------ INPUT FOR THIS TASK ------

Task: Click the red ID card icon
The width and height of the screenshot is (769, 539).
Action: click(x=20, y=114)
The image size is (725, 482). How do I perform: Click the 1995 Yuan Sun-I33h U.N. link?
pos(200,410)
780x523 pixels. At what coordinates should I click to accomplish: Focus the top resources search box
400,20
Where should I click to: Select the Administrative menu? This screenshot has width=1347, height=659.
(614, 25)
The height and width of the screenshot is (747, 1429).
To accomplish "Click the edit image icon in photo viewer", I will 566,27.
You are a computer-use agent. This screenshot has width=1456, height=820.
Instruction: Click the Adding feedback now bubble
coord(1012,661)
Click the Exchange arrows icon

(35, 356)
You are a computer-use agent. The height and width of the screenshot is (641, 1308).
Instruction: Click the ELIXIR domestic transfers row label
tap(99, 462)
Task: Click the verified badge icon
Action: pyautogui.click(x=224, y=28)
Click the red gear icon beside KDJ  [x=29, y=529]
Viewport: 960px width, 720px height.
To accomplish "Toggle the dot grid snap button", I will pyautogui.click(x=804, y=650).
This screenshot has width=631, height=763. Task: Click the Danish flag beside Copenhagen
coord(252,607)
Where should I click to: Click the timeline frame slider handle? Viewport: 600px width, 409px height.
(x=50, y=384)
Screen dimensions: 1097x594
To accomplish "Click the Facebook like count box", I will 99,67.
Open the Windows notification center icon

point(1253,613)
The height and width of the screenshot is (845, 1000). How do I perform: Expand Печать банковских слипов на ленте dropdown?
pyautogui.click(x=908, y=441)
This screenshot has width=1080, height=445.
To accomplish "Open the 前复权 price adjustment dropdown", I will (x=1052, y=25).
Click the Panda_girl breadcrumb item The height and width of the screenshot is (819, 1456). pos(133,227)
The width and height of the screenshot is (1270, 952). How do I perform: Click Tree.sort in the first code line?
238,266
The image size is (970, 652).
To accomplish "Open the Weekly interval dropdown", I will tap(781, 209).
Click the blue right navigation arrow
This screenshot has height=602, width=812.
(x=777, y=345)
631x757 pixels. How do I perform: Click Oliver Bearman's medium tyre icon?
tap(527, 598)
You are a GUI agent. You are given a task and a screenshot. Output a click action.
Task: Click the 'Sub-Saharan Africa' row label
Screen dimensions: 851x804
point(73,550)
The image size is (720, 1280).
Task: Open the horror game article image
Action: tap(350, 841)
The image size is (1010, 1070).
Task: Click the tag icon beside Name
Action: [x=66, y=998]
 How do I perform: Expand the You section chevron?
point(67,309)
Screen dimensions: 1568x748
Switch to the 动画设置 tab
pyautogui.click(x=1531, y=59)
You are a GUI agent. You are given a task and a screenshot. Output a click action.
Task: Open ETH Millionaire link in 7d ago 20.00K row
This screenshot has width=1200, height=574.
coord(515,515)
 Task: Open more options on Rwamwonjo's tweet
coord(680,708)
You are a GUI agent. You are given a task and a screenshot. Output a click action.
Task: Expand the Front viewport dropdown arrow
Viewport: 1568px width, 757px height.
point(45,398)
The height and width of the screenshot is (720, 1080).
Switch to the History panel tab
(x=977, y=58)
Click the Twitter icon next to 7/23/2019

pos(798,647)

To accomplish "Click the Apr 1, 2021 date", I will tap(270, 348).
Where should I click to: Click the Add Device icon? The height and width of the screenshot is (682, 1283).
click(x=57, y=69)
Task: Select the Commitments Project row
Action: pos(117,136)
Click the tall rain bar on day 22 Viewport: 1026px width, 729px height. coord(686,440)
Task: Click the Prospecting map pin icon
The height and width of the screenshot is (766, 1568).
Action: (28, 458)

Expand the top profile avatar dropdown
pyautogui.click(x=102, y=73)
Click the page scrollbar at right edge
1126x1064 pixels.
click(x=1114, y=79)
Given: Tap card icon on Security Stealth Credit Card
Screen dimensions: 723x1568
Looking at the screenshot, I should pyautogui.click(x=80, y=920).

------

■ **WHAT THE TASK REQUIRES**
Repeat every line of the records above without any changes.

■ **EXERCISE ANSWER**
Task: Click the red ID card icon
The width and height of the screenshot is (769, 539).
Action: click(x=20, y=114)
The image size is (725, 482). How do I perform: Click the 1995 Yuan Sun-I33h U.N. link?
pos(200,410)
780x523 pixels. At what coordinates should I click to accomplish: Focus the top resources search box
400,20
Where should I click to: Select the Administrative menu? This screenshot has width=1347, height=659.
(614, 25)
The height and width of the screenshot is (747, 1429).
To accomplish "Click the edit image icon in photo viewer", I will 566,27.
You are a computer-use agent. This screenshot has width=1456, height=820.
Instruction: Click the Adding feedback now bubble
coord(1012,661)
Click the Exchange arrows icon

(35, 356)
You are a computer-use agent. The height and width of the screenshot is (641, 1308).
Instruction: Click the ELIXIR domestic transfers row label
tap(99, 462)
Task: Click the verified badge icon
Action: pyautogui.click(x=224, y=28)
Click the red gear icon beside KDJ  [x=29, y=529]
Viewport: 960px width, 720px height.
To accomplish "Toggle the dot grid snap button", I will pyautogui.click(x=804, y=650).
This screenshot has width=631, height=763. Task: Click the Danish flag beside Copenhagen
coord(252,607)
Where should I click to: Click the timeline frame slider handle? Viewport: 600px width, 409px height.
(x=50, y=384)
Screen dimensions: 1097x594
To accomplish "Click the Facebook like count box", I will 99,67.
Open the Windows notification center icon

point(1253,613)
The height and width of the screenshot is (845, 1000). How do I perform: Expand Печать банковских слипов на ленте dropdown?
pyautogui.click(x=908, y=441)
This screenshot has width=1080, height=445.
To accomplish "Open the 前复权 price adjustment dropdown", I will (x=1052, y=25).
Click the Panda_girl breadcrumb item The height and width of the screenshot is (819, 1456). pos(133,227)
The width and height of the screenshot is (1270, 952). How do I perform: Click Tree.sort in the first code line?
238,266
The image size is (970, 652).
To accomplish "Open the Weekly interval dropdown", I will tap(781, 209).
Click the blue right navigation arrow
This screenshot has height=602, width=812.
(x=777, y=345)
631x757 pixels. How do I perform: Click Oliver Bearman's medium tyre icon?
tap(527, 598)
You are a GUI agent. You are given a task and a screenshot. Output a click action.
Task: Click the 'Sub-Saharan Africa' row label
Screen dimensions: 851x804
point(73,550)
The image size is (720, 1280).
Task: Open the horror game article image
Action: tap(350, 841)
The image size is (1010, 1070).
Task: Click the tag icon beside Name
Action: [x=66, y=998]
 How do I perform: Expand the You section chevron?
point(67,309)
Screen dimensions: 1568x748
Switch to the 动画设置 tab
pyautogui.click(x=1531, y=59)
You are a GUI agent. You are given a task and a screenshot. Output a click action.
Task: Open ETH Millionaire link in 7d ago 20.00K row
This screenshot has width=1200, height=574.
coord(515,515)
 Task: Open more options on Rwamwonjo's tweet
coord(680,708)
You are a GUI agent. You are given a task and a screenshot. Output a click action.
Task: Expand the Front viewport dropdown arrow
Viewport: 1568px width, 757px height.
point(45,398)
The height and width of the screenshot is (720, 1080).
Switch to the History panel tab
(x=977, y=58)
Click the Twitter icon next to 7/23/2019

pos(798,647)

To accomplish "Click the Apr 1, 2021 date", I will tap(270, 348).
Where should I click to: Click the Add Device icon? The height and width of the screenshot is (682, 1283).
click(x=57, y=69)
Task: Select the Commitments Project row
Action: pos(117,136)
Click the tall rain bar on day 22 Viewport: 1026px width, 729px height. coord(686,440)
Task: Click the Prospecting map pin icon
The height and width of the screenshot is (766, 1568).
Action: (28, 458)

Expand the top profile avatar dropdown
pyautogui.click(x=102, y=73)
Click the page scrollbar at right edge
1126x1064 pixels.
click(x=1114, y=79)
Given: Tap card icon on Security Stealth Credit Card
Screen dimensions: 723x1568
Looking at the screenshot, I should pyautogui.click(x=80, y=920).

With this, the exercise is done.